* Aim of the exercise
Find and copy each line of the data that includes "will".

* Source material
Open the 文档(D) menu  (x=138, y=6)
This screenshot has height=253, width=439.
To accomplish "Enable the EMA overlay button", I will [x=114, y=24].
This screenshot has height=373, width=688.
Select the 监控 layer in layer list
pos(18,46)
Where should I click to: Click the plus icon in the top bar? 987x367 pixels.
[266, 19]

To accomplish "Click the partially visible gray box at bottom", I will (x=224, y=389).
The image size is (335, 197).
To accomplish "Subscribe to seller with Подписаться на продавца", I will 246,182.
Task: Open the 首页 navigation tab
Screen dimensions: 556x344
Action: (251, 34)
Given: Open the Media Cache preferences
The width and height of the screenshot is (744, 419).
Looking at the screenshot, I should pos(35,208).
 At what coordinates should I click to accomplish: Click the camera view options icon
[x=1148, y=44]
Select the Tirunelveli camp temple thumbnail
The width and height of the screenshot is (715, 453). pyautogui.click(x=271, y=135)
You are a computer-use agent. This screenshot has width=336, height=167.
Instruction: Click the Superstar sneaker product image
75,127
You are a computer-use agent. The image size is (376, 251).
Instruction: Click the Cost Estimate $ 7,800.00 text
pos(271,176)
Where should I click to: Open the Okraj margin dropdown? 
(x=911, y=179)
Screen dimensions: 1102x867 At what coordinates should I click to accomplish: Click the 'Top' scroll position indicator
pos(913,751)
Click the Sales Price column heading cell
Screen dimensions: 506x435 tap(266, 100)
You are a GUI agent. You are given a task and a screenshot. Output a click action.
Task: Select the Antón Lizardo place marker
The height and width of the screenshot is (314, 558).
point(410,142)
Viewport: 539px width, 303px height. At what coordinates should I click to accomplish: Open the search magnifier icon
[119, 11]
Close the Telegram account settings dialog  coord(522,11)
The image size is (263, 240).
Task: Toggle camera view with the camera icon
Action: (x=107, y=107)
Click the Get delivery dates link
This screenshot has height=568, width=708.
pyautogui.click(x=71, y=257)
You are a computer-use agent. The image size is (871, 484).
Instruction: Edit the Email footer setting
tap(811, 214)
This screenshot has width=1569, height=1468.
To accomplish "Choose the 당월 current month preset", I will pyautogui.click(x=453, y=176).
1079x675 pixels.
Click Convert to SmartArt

* Problem solution
To accomplish "Enable the EMA overlay button", I will [x=114, y=24].
To accomplish "Click the partially visible gray box at bottom", I will (x=224, y=389).
To accomplish "Subscribe to seller with Подписаться на продавца", I will 246,182.
To accomplish "Choose the 당월 current month preset", I will pyautogui.click(x=453, y=176).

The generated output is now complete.